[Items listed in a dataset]
━━━

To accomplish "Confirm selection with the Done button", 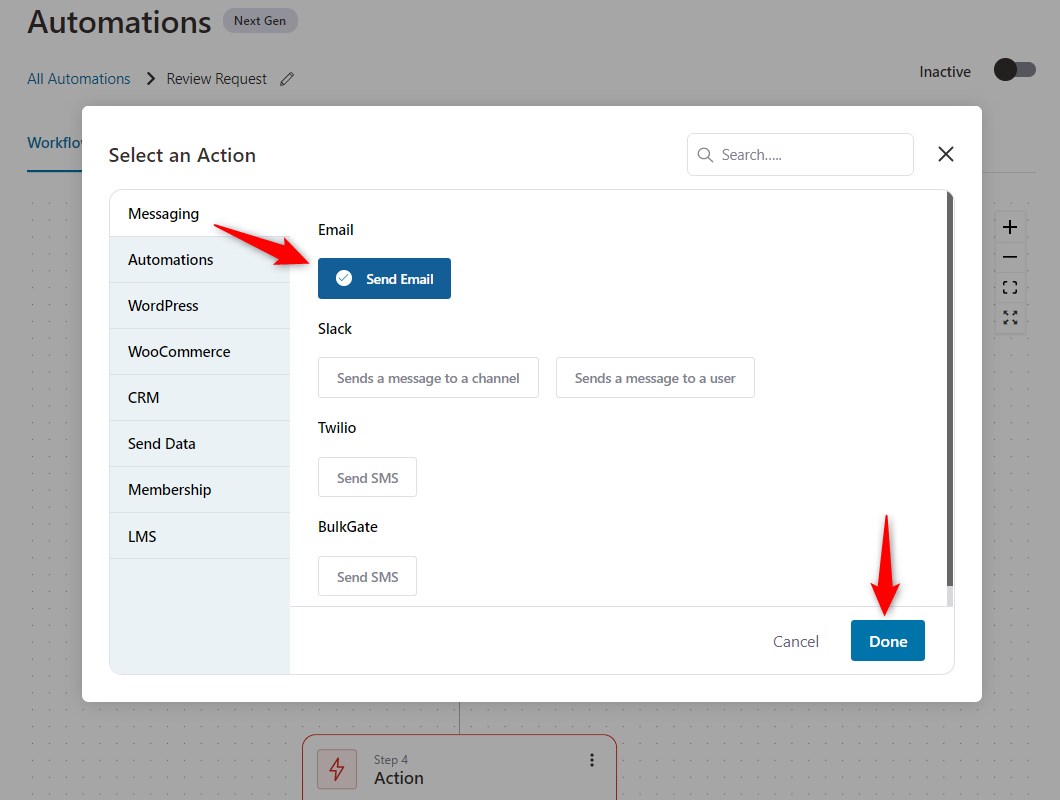I will (x=887, y=641).
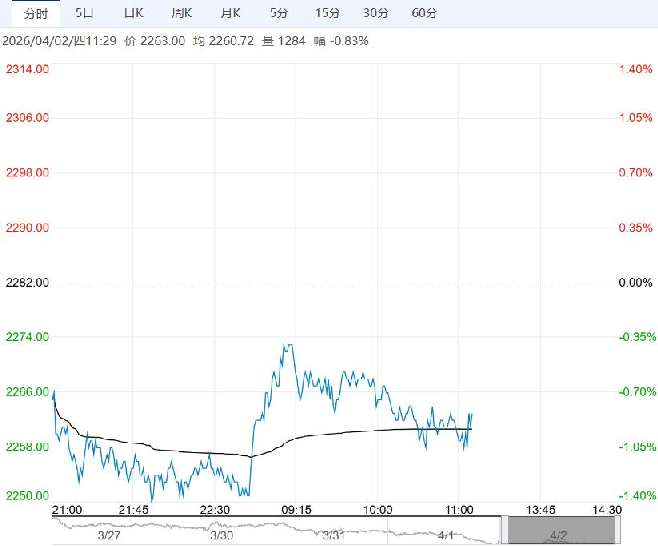658x546 pixels.
Task: Open the 日K daily candlestick tab
Action: coord(132,13)
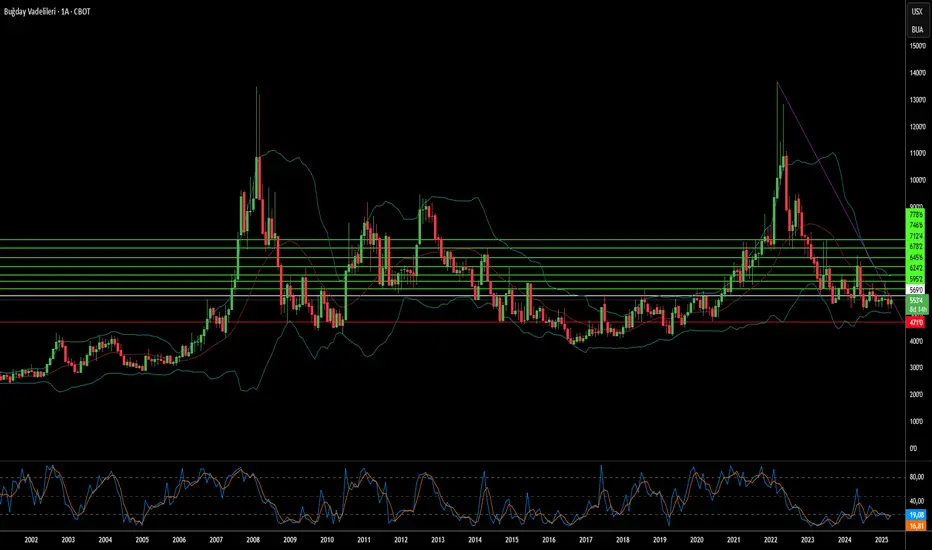Click the red 471'0 price label
This screenshot has height=550, width=932.
click(915, 323)
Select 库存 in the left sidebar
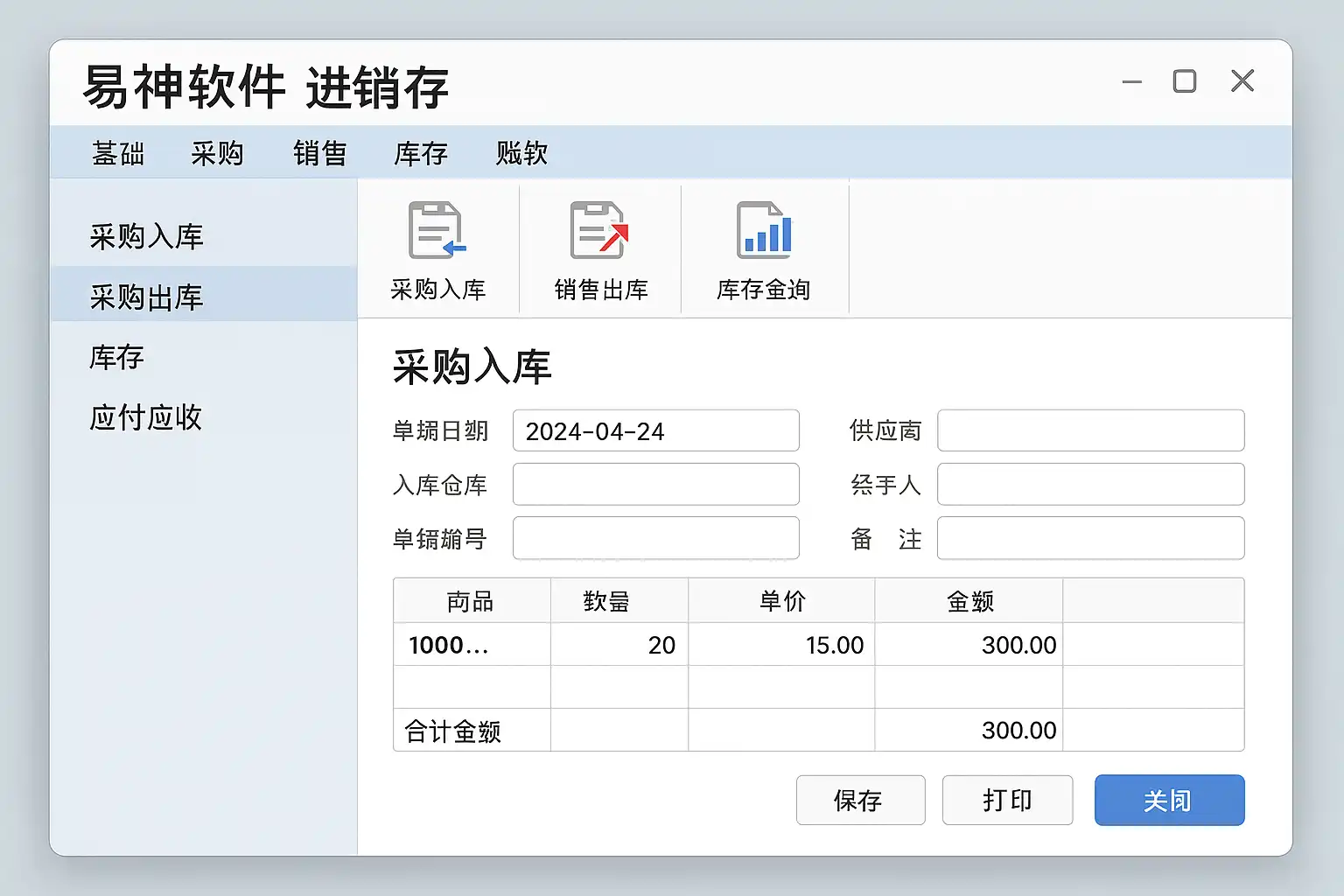 tap(116, 358)
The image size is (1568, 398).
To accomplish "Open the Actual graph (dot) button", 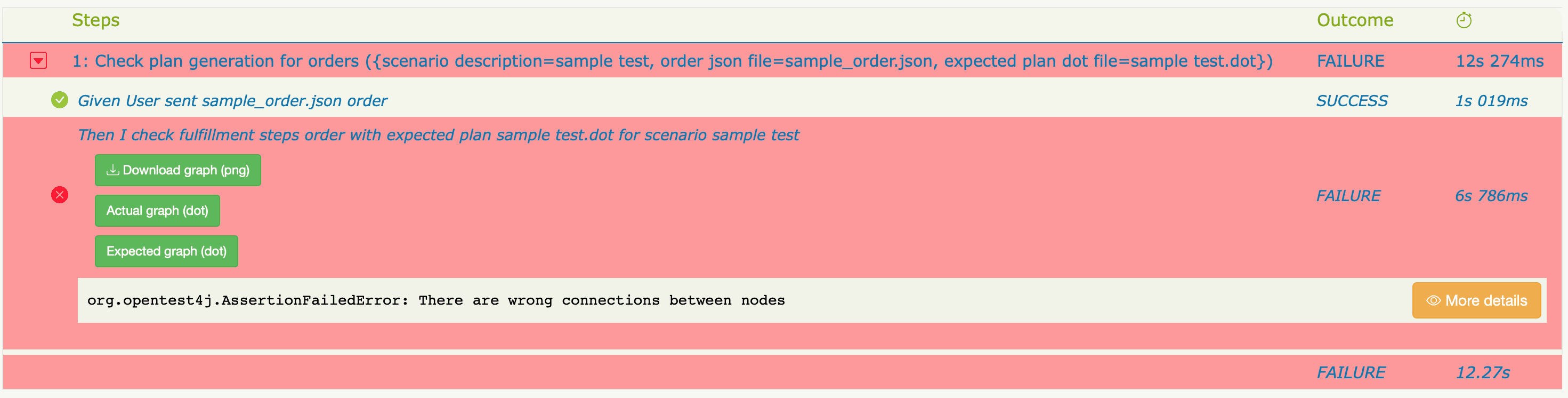I will pos(157,211).
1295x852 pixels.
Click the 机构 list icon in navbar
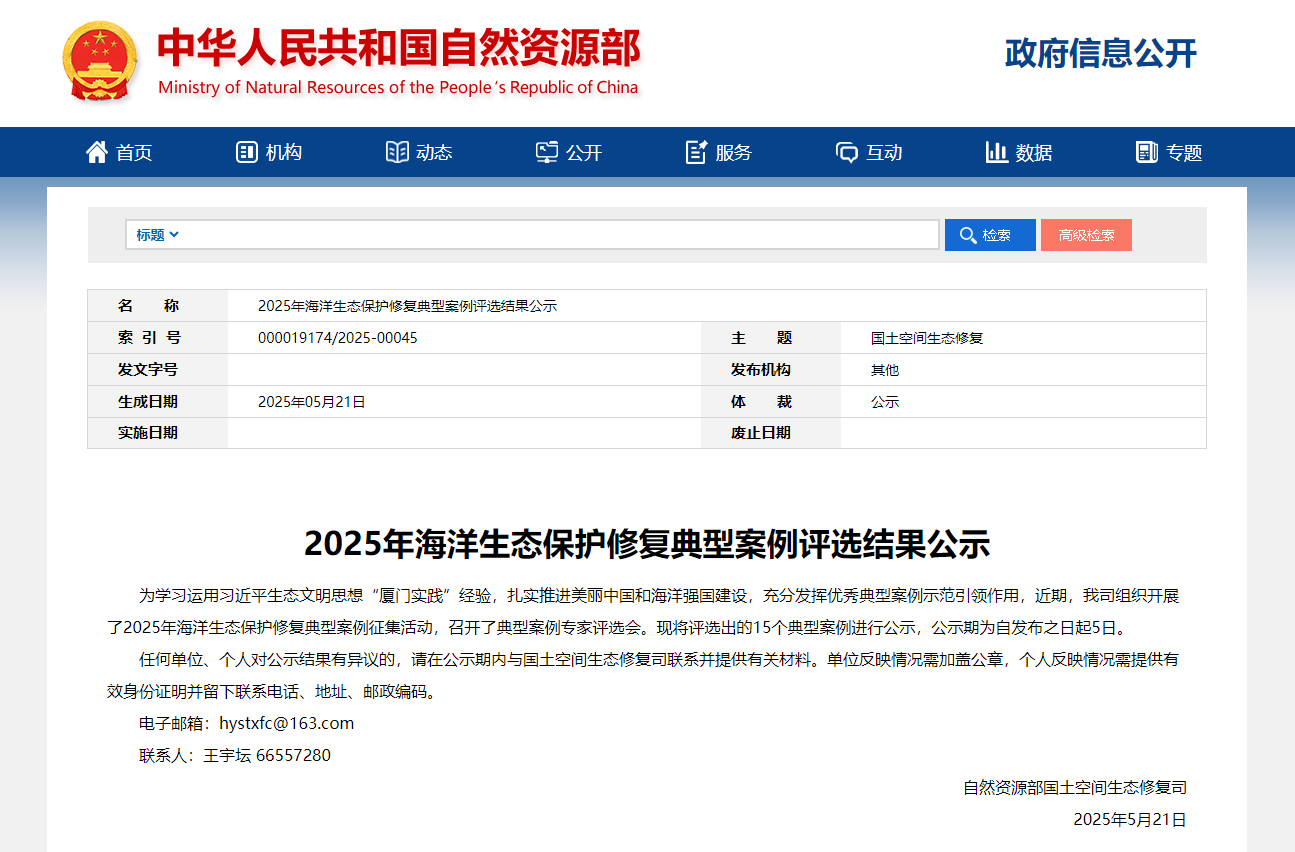click(246, 152)
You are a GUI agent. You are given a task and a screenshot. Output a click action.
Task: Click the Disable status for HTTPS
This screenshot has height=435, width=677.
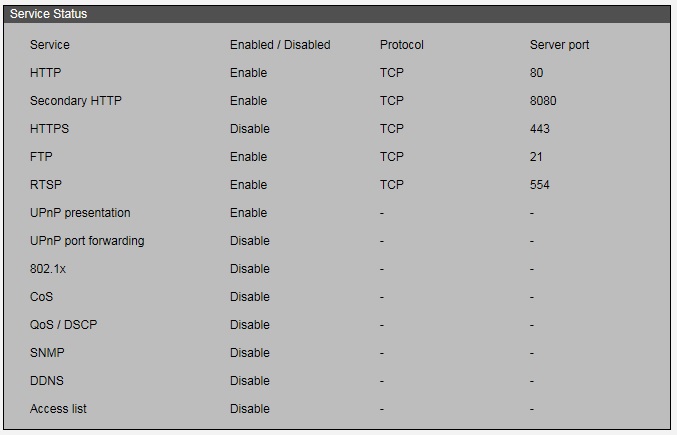tap(250, 129)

━━━

Pull out each line of the rows above that contains the word "width", and copy those lines. Case counts.

This screenshot has height=550, width=932.
This screenshot has height=435, width=677.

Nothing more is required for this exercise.